RESPONSABILIDADE POR DIVULGAÇÃO DE ACUSAÇÕES FALSAS

RESPONSABILIDADE POR DIVULGAÇÃO DE ACUSAÇÕES FALSAS

Em decisão recente, o Supremo Tribunal Federal (STF) estabeleceu as condições sob as quais as empresas jornalísticas podem ser responsabilizadas civilmente, sujeitas ao pagamento de indenização, quando publicam entrevistas nas quais o entrevistado atribui falsamente a terceiros a prática de um crime. O julgamento, concluído no dia 29 de novembro, referiu-se ao Recurso Extraordinário (RE) 1075412, resultando na definição da tese de repercussão geral (Tema 995).

De acordo com a decisão, a responsabilidade da empresa só ocorrerá se for comprovado que, no momento da divulgação da informação, havia indícios concretos da falsidade da acusação. Além disso, é necessário demonstrar o descumprimento do dever de verificar a veracidade dos fatos e divulgar a existência desses indícios. A tese também destaca que, embora seja proibida a censura prévia, a Justiça pode ordenar a remoção de conteúdo da internet que contenha informações comprovadamente injuriosas, difamantes, caluniosas ou mentirosas.

O caso em questão envolveu uma entrevista publicada pelo Diário de Pernambuco em 1995, na qual o entrevistado acusava o ex-deputado Ricardo Zaratini de ser responsável por um atentado a bomba ocorrido em 1966. O STF decidiu que o jornal somente poderá ser responsabilizado se, à época da divulgação, existissem indícios concretos da falsidade da acusação e se o veículo de comunicação não tiver cumprido o dever de verificar a veracidade dos fatos.
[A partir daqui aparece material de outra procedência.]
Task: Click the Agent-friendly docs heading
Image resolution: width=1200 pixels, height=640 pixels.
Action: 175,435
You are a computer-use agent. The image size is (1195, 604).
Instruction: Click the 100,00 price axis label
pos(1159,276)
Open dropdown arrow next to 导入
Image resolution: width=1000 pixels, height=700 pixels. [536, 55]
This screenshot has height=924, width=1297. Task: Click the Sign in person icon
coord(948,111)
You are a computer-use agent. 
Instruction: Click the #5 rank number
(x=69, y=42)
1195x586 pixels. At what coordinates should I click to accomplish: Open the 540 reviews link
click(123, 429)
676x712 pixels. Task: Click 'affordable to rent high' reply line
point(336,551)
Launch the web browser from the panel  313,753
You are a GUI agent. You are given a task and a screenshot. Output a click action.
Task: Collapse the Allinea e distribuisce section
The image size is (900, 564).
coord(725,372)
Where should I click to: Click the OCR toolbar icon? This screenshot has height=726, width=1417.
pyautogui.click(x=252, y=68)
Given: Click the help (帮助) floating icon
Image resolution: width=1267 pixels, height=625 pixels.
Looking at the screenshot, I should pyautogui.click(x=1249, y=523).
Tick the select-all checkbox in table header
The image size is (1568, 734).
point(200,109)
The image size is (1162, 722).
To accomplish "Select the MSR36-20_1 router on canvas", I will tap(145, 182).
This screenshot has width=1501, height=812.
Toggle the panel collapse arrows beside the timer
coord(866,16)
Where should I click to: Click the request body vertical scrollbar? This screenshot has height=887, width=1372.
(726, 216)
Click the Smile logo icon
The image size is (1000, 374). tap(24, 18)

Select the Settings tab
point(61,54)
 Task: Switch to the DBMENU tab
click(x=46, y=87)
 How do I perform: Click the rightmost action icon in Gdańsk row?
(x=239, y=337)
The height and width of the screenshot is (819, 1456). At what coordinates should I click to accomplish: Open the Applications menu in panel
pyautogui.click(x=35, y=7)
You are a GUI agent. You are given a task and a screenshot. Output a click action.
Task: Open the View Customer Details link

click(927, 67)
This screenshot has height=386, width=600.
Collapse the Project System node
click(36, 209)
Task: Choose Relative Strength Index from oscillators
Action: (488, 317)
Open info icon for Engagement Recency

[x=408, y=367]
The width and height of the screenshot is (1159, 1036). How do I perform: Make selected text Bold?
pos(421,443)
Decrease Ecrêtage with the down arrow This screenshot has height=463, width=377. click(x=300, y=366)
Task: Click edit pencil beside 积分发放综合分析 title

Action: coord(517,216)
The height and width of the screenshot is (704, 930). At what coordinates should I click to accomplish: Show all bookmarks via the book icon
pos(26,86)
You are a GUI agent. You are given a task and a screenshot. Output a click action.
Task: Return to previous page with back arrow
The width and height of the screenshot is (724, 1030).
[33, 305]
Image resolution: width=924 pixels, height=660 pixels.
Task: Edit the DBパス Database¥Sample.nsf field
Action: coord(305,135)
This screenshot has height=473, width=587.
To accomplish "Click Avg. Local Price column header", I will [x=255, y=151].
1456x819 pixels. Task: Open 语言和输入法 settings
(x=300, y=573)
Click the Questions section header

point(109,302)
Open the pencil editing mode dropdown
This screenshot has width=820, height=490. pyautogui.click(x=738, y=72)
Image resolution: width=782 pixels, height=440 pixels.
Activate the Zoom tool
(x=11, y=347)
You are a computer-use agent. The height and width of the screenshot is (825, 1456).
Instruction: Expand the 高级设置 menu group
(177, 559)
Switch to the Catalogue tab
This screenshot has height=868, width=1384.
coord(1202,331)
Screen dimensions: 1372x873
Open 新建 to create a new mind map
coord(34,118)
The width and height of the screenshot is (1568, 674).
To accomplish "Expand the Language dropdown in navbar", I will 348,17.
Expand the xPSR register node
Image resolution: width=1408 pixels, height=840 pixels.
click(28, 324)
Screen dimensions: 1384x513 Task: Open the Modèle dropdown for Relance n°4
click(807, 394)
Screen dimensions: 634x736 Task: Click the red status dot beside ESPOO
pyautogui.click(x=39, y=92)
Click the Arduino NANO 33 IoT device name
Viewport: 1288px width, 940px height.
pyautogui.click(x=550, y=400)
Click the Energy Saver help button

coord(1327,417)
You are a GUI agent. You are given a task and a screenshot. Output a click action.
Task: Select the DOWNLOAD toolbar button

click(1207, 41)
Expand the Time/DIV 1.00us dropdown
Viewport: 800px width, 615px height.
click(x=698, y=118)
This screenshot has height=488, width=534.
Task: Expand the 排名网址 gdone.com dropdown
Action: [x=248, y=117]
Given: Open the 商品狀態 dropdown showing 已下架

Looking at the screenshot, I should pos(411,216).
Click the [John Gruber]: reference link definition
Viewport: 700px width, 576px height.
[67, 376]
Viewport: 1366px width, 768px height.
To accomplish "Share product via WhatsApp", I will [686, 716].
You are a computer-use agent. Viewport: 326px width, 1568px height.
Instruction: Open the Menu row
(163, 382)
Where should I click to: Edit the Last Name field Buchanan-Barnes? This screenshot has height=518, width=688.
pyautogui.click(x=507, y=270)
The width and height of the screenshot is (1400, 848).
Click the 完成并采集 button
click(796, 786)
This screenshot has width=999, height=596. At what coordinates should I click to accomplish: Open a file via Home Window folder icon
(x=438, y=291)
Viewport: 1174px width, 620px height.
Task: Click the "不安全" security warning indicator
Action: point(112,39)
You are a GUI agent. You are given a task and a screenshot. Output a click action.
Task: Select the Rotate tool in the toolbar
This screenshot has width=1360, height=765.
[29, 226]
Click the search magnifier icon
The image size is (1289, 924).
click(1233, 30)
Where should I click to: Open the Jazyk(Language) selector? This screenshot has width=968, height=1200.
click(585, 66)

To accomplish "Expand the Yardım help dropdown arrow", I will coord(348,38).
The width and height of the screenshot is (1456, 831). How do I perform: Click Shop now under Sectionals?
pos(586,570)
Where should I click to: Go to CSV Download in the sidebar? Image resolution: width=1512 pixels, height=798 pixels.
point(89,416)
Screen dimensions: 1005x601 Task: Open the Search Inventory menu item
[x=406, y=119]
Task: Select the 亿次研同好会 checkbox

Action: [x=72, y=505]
No voto condutor, o ministro Edson Fachin ressaltou que a liberdade de imprensa não é absoluta, permitindo a responsabilização posterior em caso de divulgação de notícias falsas. A tese foi seguida pela maioria dos ministros, enquanto os ministros Marco Aurélio e Rosa Weber ficaram vencidos, defendendo que a empresa jornalística não deveria ser responsabilizada se não emitisse opinião sobre a acusação falsa.

Os parâmetros estabelecidos no RE 1075412 serão aplicados a pelo menos 119 casos semelhantes aguardando definição do STF. A tese de repercussão geral fixada visa conciliar a liberdade de imprensa com a responsabilidade, resguardando os direitos à honra, intimidade, vida privada e à imagem, e permitindo análise e responsabilização posteriores quando necessário.